GIVEN REQUEST: Copy out the entries below word for word, leaving out the pictures.
** start of EXERCISE INPUT **
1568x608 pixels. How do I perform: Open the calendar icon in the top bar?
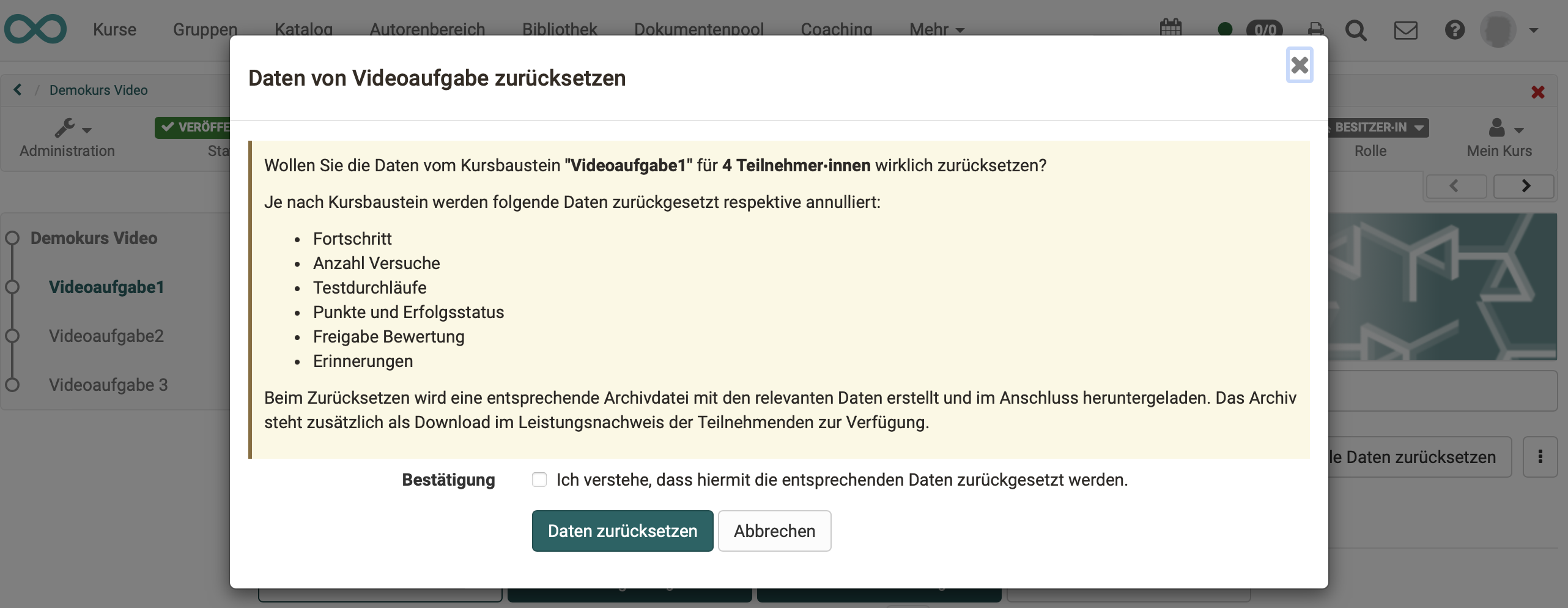pyautogui.click(x=1171, y=29)
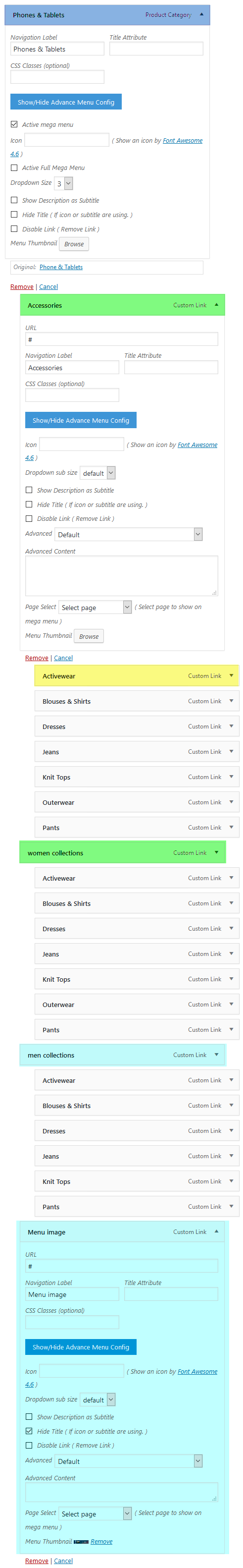This screenshot has height=1568, width=243.
Task: Open the Phone & Tablets original link
Action: [61, 267]
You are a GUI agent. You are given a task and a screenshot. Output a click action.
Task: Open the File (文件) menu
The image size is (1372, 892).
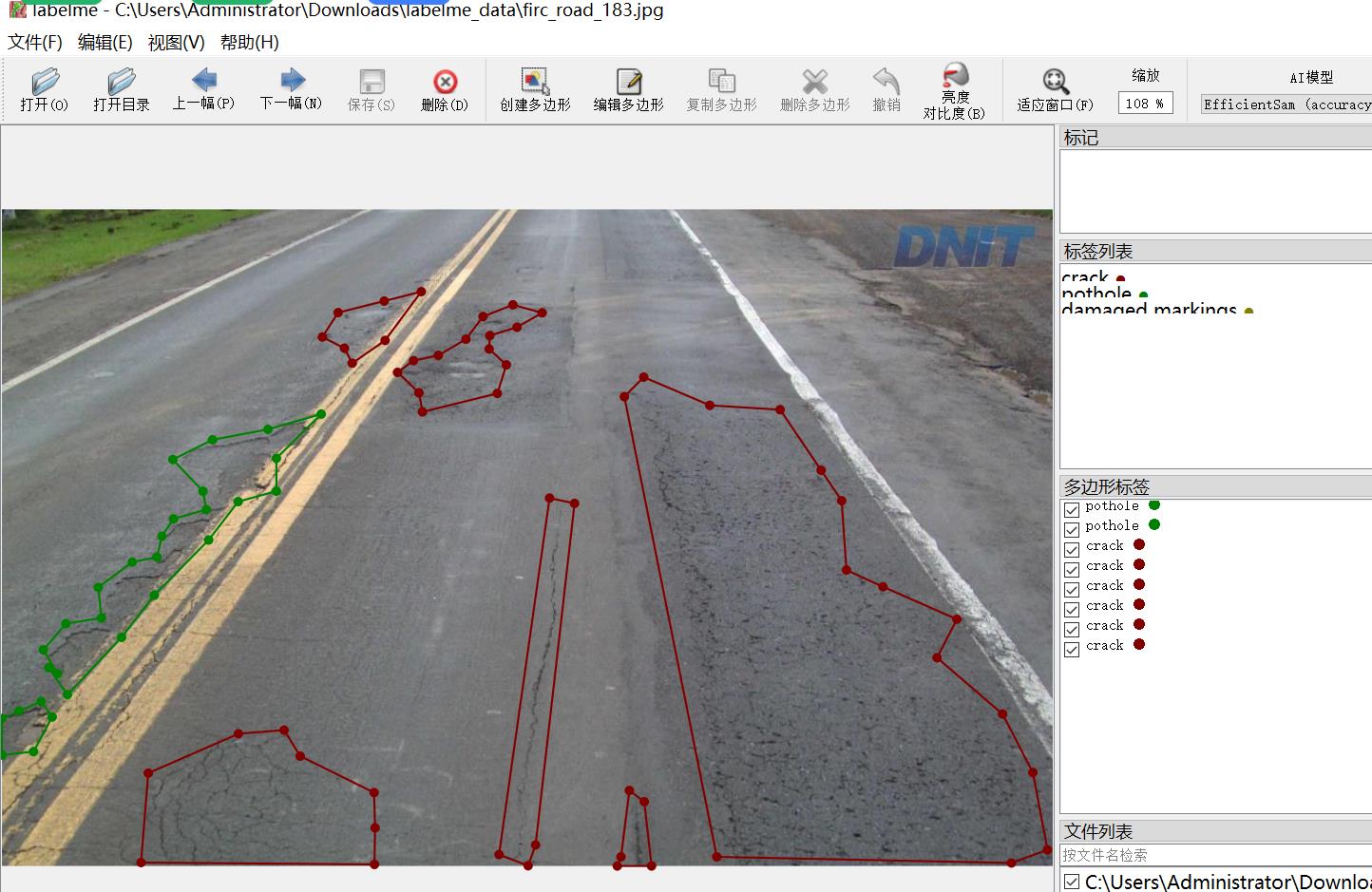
** end of EXERCISE INPUT **
RESPONSE TO THIS EXERCISE:
1568x608 pixels. How do I perform: Open the calendar icon in the top bar?
pyautogui.click(x=1171, y=29)
This screenshot has height=1568, width=243.
Task: Open the Phone & Tablets original link
Action: [61, 267]
You are a GUI agent. You are given a task and a screenshot. Output a click action.
Task: Open the File (文件) menu
The image size is (1372, 892).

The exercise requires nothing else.